Please gather every line of the listing below that contains the word "will".

=======

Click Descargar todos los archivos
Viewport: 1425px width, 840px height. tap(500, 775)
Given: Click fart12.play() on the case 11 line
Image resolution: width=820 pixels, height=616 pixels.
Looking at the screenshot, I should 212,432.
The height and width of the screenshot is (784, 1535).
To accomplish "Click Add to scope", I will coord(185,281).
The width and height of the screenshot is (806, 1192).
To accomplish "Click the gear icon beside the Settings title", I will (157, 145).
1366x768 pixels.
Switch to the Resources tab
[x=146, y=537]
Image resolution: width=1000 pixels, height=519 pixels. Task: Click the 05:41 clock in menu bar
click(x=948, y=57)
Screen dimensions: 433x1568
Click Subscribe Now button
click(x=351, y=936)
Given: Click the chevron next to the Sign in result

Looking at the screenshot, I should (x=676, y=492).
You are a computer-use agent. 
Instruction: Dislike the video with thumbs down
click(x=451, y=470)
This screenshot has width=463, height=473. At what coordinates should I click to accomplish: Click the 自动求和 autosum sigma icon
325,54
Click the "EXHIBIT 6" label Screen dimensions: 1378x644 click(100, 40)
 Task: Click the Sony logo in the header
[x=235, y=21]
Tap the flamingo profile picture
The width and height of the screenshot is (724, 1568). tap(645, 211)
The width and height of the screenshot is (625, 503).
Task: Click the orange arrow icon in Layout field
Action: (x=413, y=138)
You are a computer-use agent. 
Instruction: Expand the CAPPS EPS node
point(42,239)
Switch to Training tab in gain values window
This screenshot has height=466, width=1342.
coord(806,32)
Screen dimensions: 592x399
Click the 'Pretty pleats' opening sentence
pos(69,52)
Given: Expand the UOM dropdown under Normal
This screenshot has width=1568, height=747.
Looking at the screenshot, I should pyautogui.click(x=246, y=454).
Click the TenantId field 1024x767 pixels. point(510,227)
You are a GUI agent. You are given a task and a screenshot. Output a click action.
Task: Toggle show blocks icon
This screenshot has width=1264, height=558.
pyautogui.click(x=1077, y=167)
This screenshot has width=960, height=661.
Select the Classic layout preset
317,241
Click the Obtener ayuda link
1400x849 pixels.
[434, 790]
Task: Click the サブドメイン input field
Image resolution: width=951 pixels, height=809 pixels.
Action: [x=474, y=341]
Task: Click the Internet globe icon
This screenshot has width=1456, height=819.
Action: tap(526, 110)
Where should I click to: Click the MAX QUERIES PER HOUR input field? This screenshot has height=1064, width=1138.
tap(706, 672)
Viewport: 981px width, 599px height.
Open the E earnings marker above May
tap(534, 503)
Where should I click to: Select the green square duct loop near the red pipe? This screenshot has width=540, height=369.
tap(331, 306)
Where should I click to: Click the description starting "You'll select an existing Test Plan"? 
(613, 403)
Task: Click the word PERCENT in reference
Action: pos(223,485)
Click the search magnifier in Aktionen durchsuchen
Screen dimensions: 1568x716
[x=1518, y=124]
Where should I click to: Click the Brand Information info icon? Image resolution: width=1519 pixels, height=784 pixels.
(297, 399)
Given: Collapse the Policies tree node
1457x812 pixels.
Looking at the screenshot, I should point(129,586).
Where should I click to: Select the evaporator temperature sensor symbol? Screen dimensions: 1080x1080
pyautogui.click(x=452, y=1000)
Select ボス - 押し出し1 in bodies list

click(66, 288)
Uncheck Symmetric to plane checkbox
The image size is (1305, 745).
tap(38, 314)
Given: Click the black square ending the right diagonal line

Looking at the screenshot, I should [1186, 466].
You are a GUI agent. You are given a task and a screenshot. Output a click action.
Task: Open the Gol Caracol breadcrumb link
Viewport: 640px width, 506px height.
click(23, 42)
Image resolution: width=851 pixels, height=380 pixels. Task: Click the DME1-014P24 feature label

=======

• Full output:
To accomplish "Click Add to scope", I will coord(185,281).
To accomplish "Click the gear icon beside the Settings title", I will (157, 145).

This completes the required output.